Celia Kirby, fashion assistant for the magazine, said: "We give girls ideas how to customise their school uniform. The biggest thing is individuality and all it takes is a cute pair of shoes or a great print."
Designers like Marc Jacobs, DKNY, Cacharel and Anna Sui are all launching new collections inspired by the schoolgirl look. Miss Sixty, the high street retailer, is selling ties, waistcoats and skirts made from a patchwork of ties. Sara Berman, a relatively new designer, has adopted a 1940s twee English style, which she feels is appealing to girls.
Ms Kirby said: "Designers are cashing in on a younger market and school chic is part of that. Girls are shopping non-stop, that is where the money is.
"The teens we work with are very fashion conscious: they will save money to invest in a few designer pieces. I do not know if it is the same for boys."

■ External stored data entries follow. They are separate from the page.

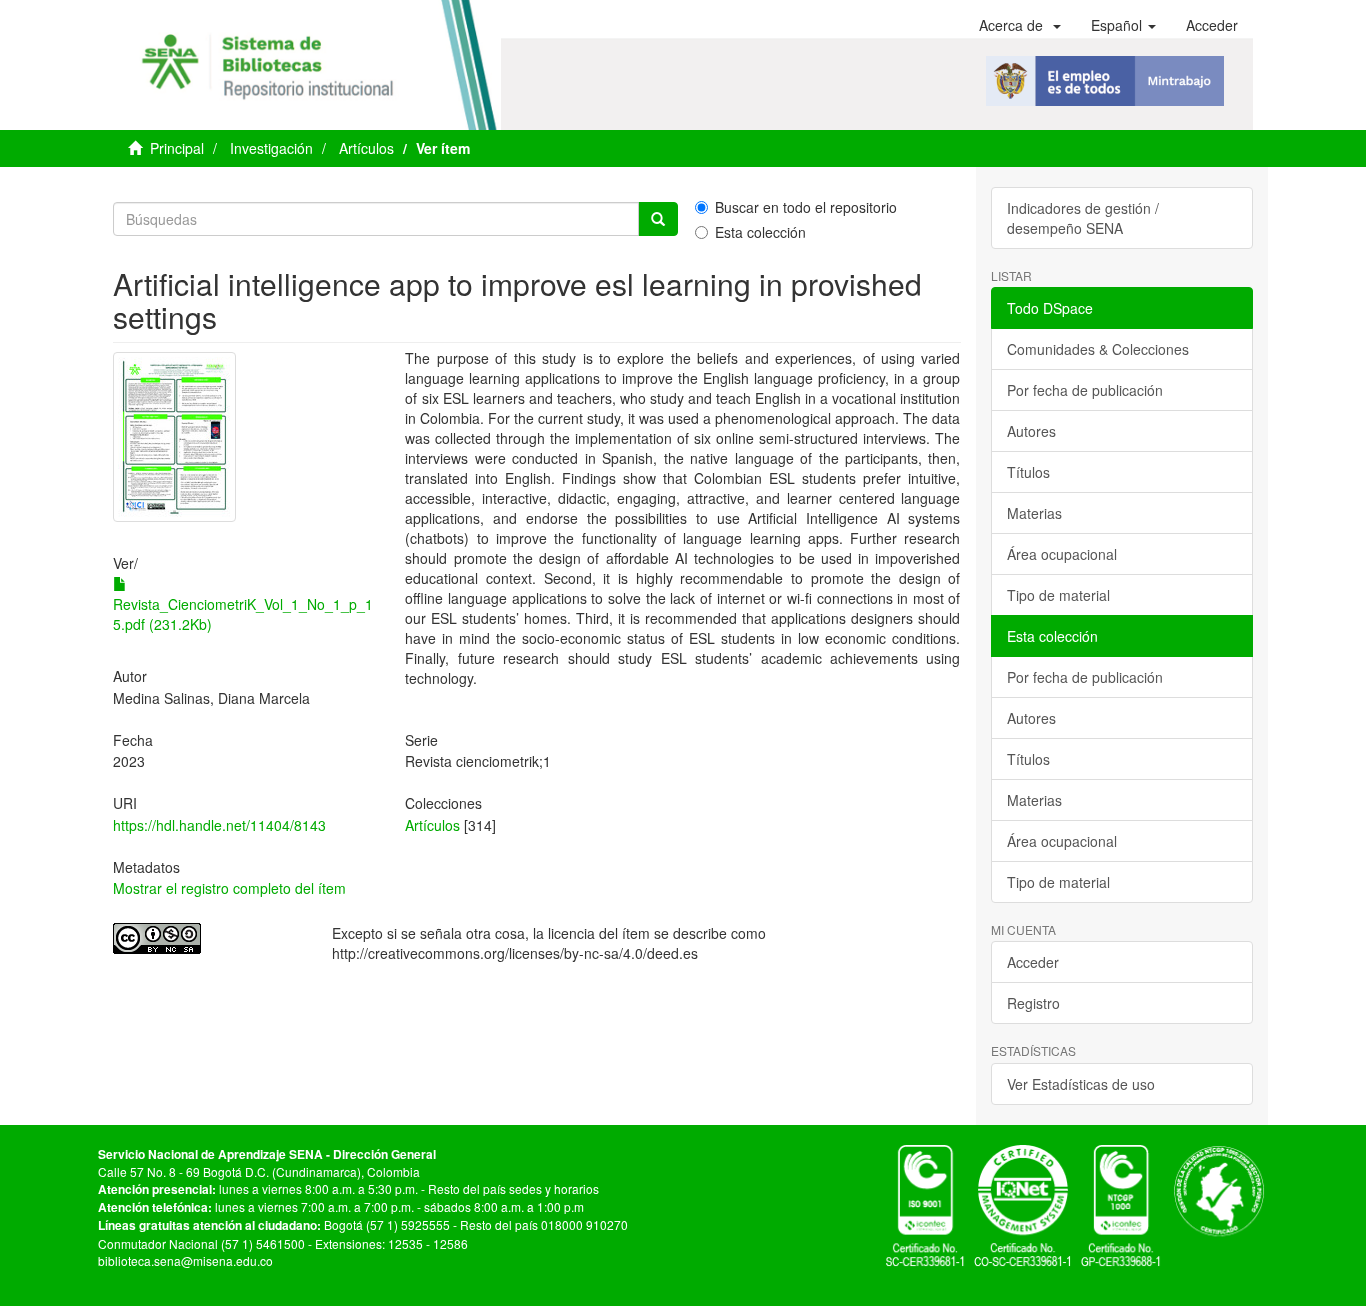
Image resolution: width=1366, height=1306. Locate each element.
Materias (1034, 513)
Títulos (1028, 472)
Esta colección (760, 232)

Childrenswear is the fast-growing sector of the UK clothing industry with expenditure increasing 60 per cent since 1991.
Fortunately for those mangers, a recent survey for Woolworths and mykindaplace.com shows that more than half of eight to 16-year-olds prefer to wear a uniform in school, to avoid playground peer pressure - as long as the uniform does not include a tie.
But tighter regulations can often mean greater expense and while a survey last year showed 89 per cent of parents preferred a uniform, it also revealed that a third were worried about cost.
The National Association of Citizens Advice Bureaux is now petitioning ministers to monitor demands for expensive items, such as blazers, more strictly.
Katie Lane, its social policy officer, said: "Dress codes are becoming stricter as schools compete to look smart. Uniform should be simple to stop competitiveness among children and to keep it cheap."